Oil Closes Over 1% Higher Amid Rising Tensions in Europe and the Middle East, Reports Reuters
By Georgina McCartney
HOUSTON (Reuters) – Oil prices rose by more than 1% on Tuesday, driven by increasing geopolitical tensions in Europe and the Middle East, where ongoing conflicts threaten global supply chains.
Brent crude futures settled up $1.08, or 1.3%, reaching $85.33 per barrel, while U.S. West Texas Intermediate crude futures closed $1.24, or 1.5%, higher at $81.57 per barrel.
Global benchmark Brent has recovered from an early-June low of $77.52 but remains below its $90 highs from mid-April.

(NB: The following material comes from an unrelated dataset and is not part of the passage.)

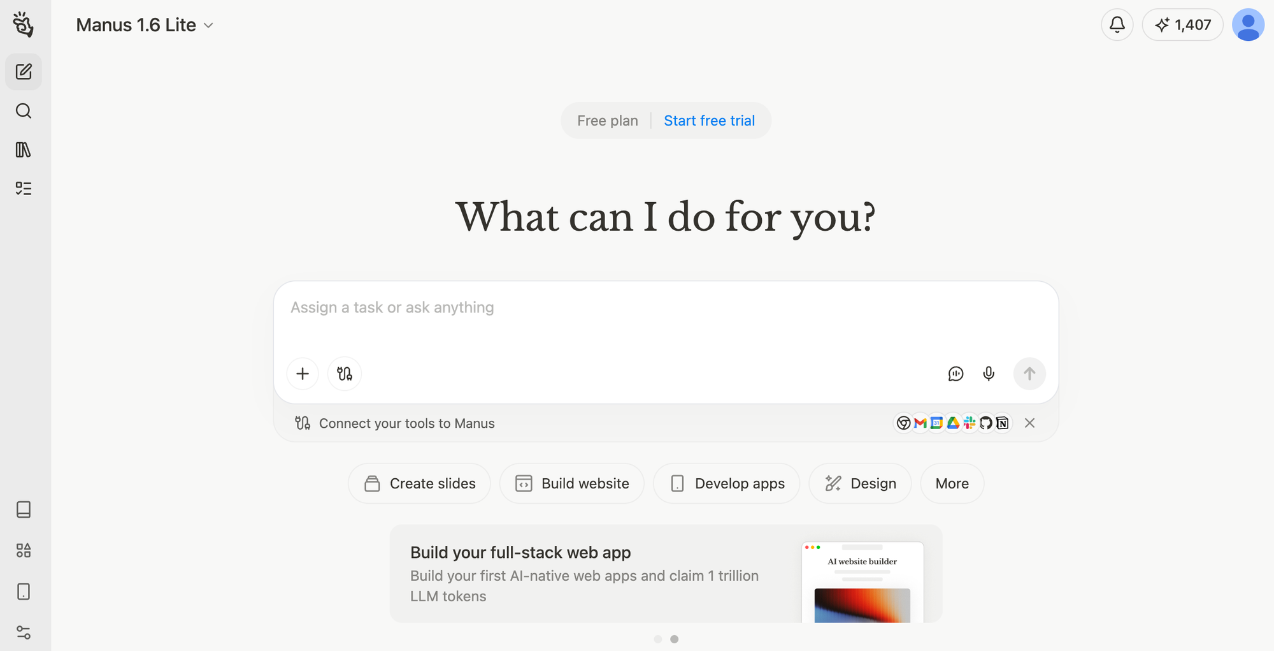Viewport: 1274px width, 651px height.
Task: Open the user profile avatar menu
Action: pos(1248,25)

The price increase was prompted by a Ukrainian drone strike that ignited a significant fire in a fuel tank at an oil terminal located in Russia’s southern port of Azov, according to Russian officials and a Ukrainian intelligence source. The port of Azov has two oil product terminals that exported approximately 220,000 tons of fuel between January and May.
The continued assaults on Russia’s oil refining infrastructure pose a risk to global physical supply and have contributed to the elevated risk premiums in crude futures. “The Ukrainian attack serves as a reminder that Russian energy infrastructure is vulnerable, and the global market needs those barrels of crude and refined products to stabilize prices,” noted John Kilduff, partner at Again Capital.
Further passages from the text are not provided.